The first coat of its less than dazzling grey weather-proof paint - all 270,000 litres of it - took 14 years to apply. Spray guns are used now, but the task of stripping away old coats of toxic lead-based paint could, according to tour guides, take 5 years and $200 million.

Tolls have long since covered the cost of building the bridge - that happened in the 1980s.

But not only were the tolls retained, they were increased to help pay for Sydney's harbour tunnel.

From 20c in early decimal days to $3 now (southbound only), it is a far cry from 1932, when it cost a mere sixpence each way (half price for riders and horses).

You won't see many horses these days, as car traffic has increased from 11,000 a day to 160,000. But the Bradfield Highway, the road that crosses it, is still designated as a travelling stock route, meaning you can herd livestock across it, provided you give plenty of notice and do so between midnight and dawn.
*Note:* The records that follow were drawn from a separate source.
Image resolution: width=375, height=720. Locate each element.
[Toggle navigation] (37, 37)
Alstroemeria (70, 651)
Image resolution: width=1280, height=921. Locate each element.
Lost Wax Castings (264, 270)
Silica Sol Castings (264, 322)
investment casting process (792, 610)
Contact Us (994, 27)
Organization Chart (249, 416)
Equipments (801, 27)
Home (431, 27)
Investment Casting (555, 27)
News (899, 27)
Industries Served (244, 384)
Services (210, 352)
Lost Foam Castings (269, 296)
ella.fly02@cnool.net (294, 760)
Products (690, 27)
Half a million people crossed the bridge on foot on its 50th birthday in 1982. A crowd of 250,000 took part in the reconciliation march in 2000, reaching across a symbolic divide to the "stolen generations" of Aborigines.

All records are likely to be broken on March 18 when the bridge gets its longest-ever rest from traffic - from 4.30am to 11pm - so the public can, in the words of event director Rachel Hurford, "recreate the overwhelming sense of celebration and joy" experienced on opening day in 1932.

Most - but not all - traffic passing underneath the bridge has been waterborne. Warplanes occasionally negotiated the 49m clearance during World War II, including on one memorable occasion a Lancaster bomber flown by Flight Lieutenant Peter Isaacson on a fund-raising stunt.

The bridge's nickname is supposed to be the "coathanger", because it loosely resembles one, though hardly anyone calls it that these days. It is simply The Bridge - no qualification necessary.

Chief engineer John Bradfield called it "a triumphant arch of steel humanising our landscape" and a "thing of beauty".

You can agree or disagree about that, but it's hard to dispute his contention that "it will assert itself long after we are gone".

It may be dwarfed physically now by the city it once overlooked, but it somehow remains the dominant force in Sydney's skyscape.

SPANNING TIME

Opened: March 19, 1932.
Cost: £10,057,170 7s 9d (paid off in 1988)
Length: 1149m.
Width: 49m (carrying eight lanes for cars, two rail tracks, pedestrian and bicycle paths).
Height: 134m (plus up to 180mm on hot days as steel expands).
Clearance between water and bridge: 49m.
Weight: 52,000 tonnes (including 39,000 tonnes for the steel arch alone).
Amount of concrete: 95,000 cu m.
Amount of granite: 17,000 cu m.
Amount of paint for one coat: 270,000 litres.
Most famous painter: Paul Hogan.
Number of rivets: 6 million.
Builder: Dorman and Long, of Middlesbrough, England.
Construction time: Eight years.
Number of workers: 1400.
Deaths: 16.
Tolls: Originally sixpence each way, now A$3 southbound only.
Cars per day: 11,000 in 1932, now 160,000.
Film and TV credits: Mad Max, Independence Day, Mission Impossible 2, Finding Nemo, Inspector Morse, JAG, McCloud.
Cost to climb: From A$100 per child and A$169 an adult.